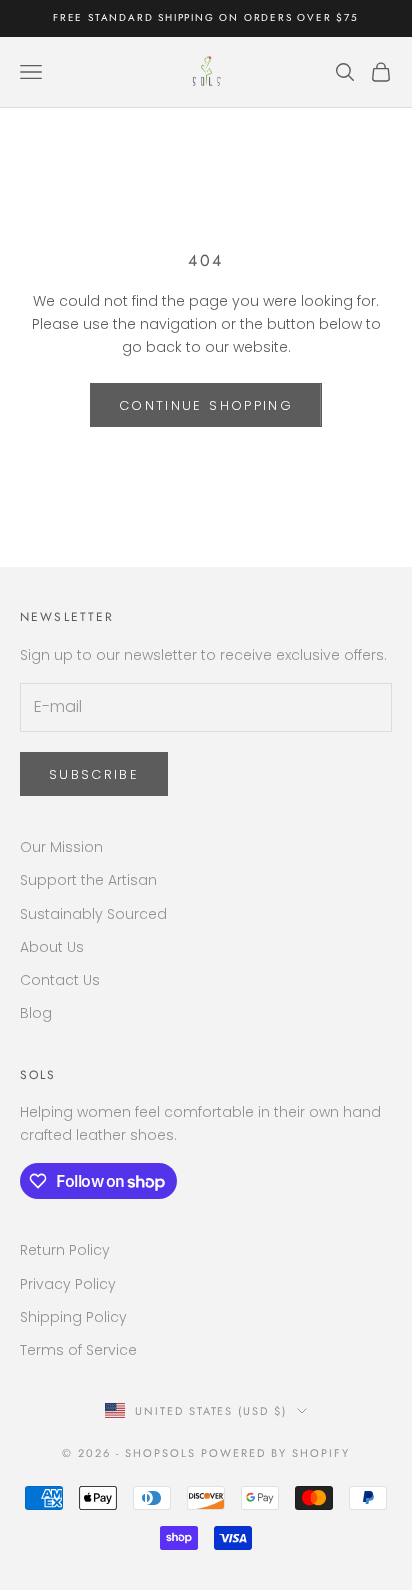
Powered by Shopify (275, 1453)
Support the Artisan (88, 880)
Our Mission (61, 847)
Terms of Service (78, 1350)
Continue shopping (206, 405)
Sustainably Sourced (93, 914)
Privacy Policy (68, 1284)
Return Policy (65, 1250)
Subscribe (94, 774)
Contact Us (60, 980)
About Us (52, 947)
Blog (36, 1013)
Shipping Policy (73, 1317)
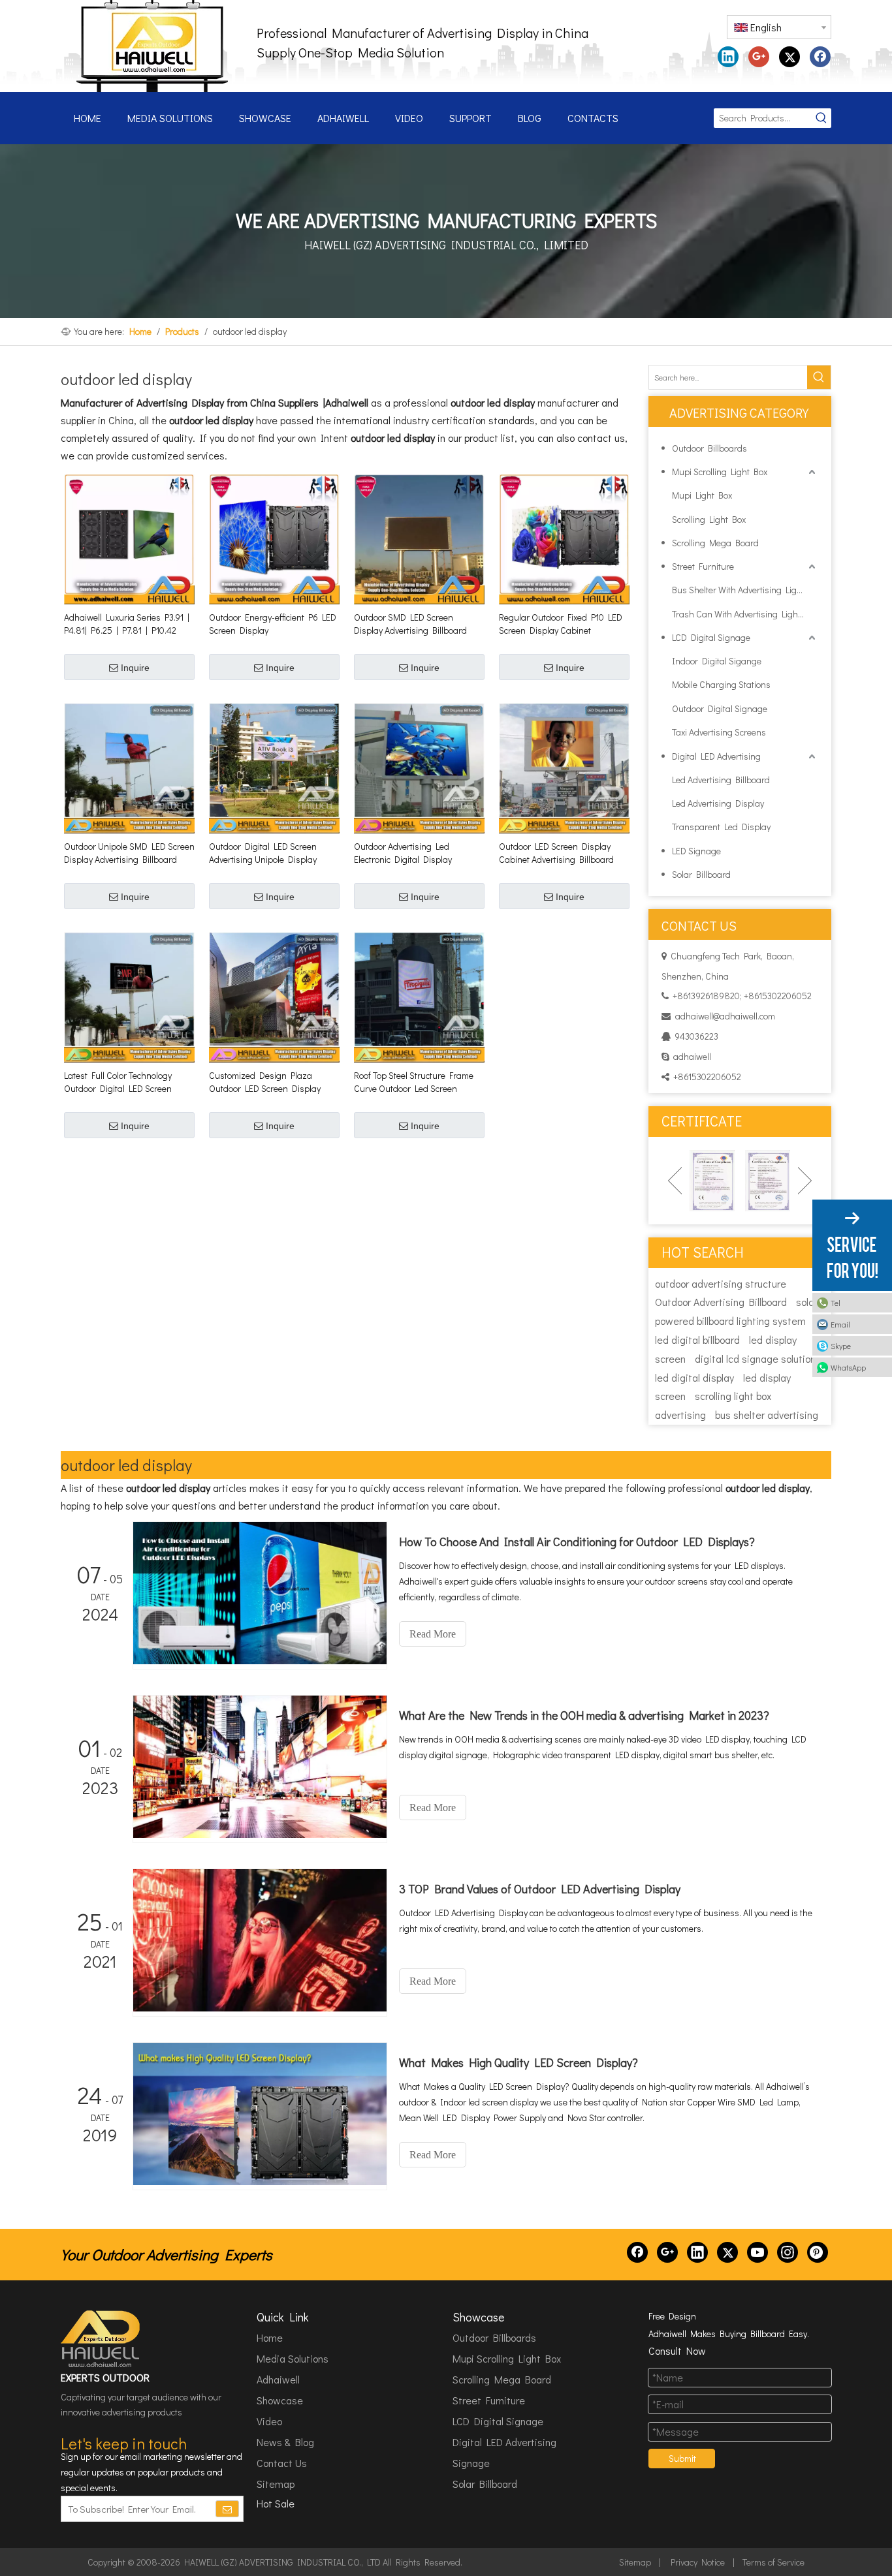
--------------------
BRIEF: Search the entries for the string "Policy" and copy each line where it occurs.

THE ANSWER:
Privacy Policy (68, 1284)
Return Policy (65, 1250)
Shipping Policy (73, 1317)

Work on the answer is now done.